* [Short task]:
Please copy out every line in full, starting at the line that contains "Task: Click the @Rschooley" and ending at the last line. Shift each coordinate in the answers up by 114.

--- Available records ---

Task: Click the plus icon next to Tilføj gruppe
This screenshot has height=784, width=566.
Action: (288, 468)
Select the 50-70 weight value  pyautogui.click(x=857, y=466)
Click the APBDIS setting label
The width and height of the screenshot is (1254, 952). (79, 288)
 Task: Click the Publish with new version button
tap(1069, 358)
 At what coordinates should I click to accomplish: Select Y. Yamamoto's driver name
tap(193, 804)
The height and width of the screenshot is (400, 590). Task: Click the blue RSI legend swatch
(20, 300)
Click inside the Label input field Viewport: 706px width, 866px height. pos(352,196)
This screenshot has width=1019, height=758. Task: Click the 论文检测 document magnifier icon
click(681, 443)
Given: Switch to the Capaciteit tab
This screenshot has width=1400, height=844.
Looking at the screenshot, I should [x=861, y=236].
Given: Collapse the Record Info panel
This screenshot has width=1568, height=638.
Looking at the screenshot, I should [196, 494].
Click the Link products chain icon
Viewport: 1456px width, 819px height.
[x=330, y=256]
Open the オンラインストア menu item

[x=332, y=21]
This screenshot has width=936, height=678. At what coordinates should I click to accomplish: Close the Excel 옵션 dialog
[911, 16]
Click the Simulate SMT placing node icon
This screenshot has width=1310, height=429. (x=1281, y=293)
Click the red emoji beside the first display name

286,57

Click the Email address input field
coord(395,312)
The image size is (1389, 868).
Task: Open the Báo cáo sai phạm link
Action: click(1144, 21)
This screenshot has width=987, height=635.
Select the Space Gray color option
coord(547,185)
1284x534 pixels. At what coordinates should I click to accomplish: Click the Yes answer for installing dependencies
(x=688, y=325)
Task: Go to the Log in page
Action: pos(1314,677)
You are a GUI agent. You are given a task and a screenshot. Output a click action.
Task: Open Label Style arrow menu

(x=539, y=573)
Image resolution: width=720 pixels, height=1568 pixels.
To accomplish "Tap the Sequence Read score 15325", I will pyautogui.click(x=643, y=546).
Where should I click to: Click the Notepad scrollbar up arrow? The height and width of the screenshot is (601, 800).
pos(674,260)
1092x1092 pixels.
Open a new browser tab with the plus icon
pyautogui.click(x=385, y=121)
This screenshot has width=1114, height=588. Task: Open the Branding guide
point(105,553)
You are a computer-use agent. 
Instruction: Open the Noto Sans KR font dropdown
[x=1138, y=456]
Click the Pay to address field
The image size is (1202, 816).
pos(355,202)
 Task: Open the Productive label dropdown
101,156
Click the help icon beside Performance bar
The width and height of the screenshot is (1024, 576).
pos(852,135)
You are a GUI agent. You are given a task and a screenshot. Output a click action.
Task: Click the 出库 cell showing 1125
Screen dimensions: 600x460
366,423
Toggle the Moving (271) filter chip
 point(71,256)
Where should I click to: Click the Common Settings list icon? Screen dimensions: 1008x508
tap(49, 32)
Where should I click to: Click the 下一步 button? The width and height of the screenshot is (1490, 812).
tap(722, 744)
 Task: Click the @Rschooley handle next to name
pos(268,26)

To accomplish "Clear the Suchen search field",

---

* [Response below]:
 Task: Click the @Rschooley handle next to name
pos(382,140)

To accomplish "Clear the Suchen search field",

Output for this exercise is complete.